Aim of the exercise
Print out the data that follows exactly, character for character, apart from the pictures.

************

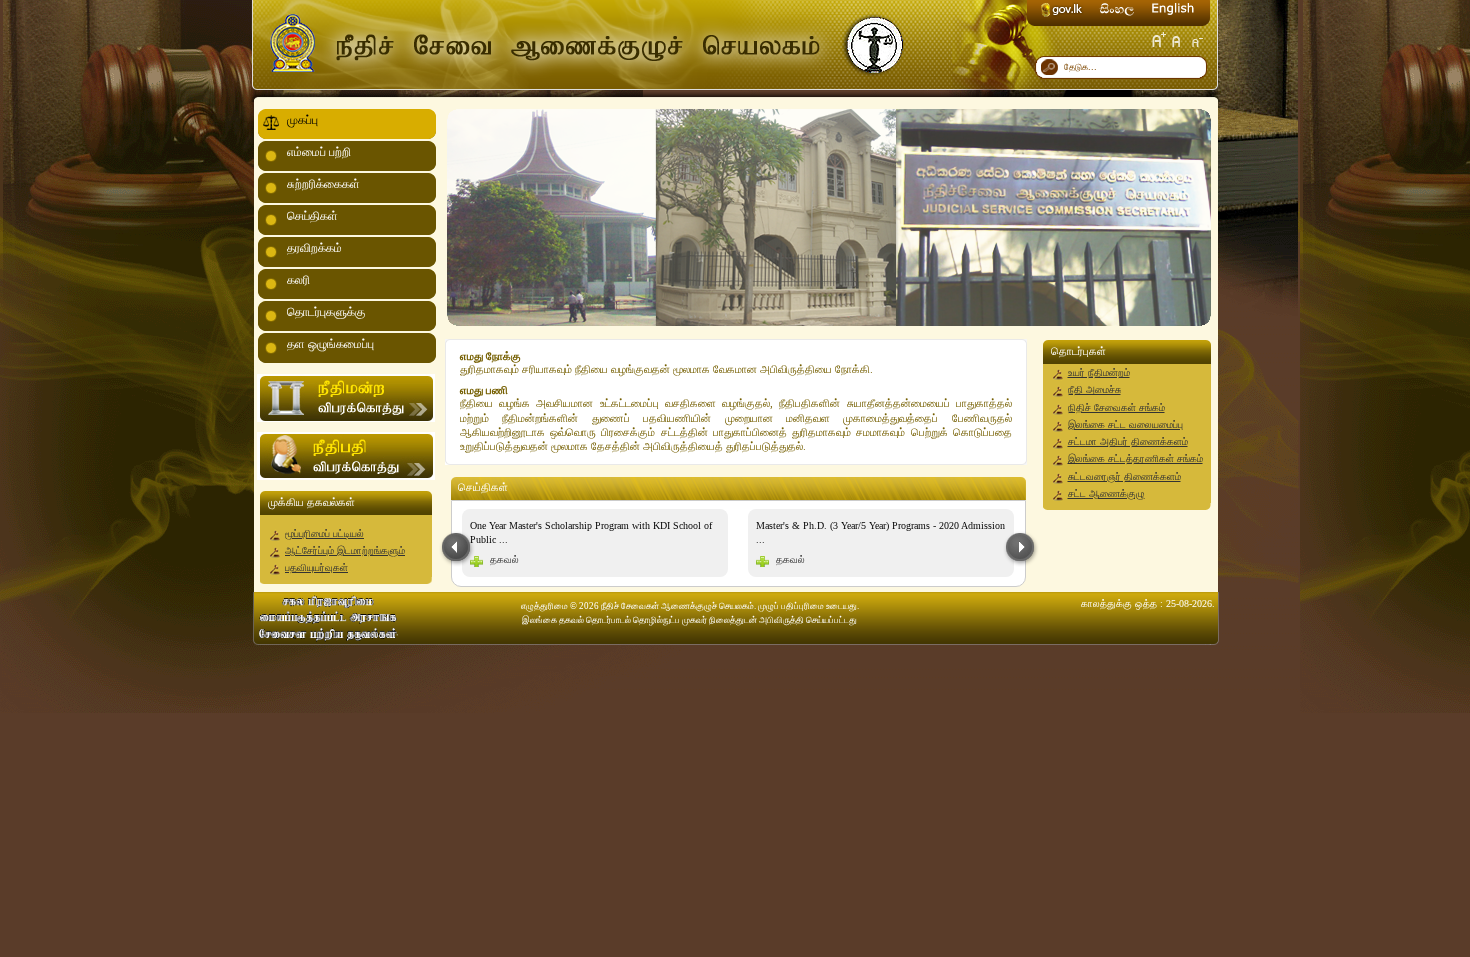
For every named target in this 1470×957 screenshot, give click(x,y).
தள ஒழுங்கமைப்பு (330, 344)
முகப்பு (302, 120)
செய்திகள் (312, 216)
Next (1021, 549)
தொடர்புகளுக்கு (326, 312)
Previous (457, 549)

************

Output for this exercise
For every named target in this 1470×957 screenshot, give click(x,y).
தள ஒழுங்கமைப்பு (330, 344)
முகப்பு (302, 120)
செய்திகள் (312, 216)
Next (1021, 549)
தொடர்புகளுக்கு (326, 312)
Previous (457, 549)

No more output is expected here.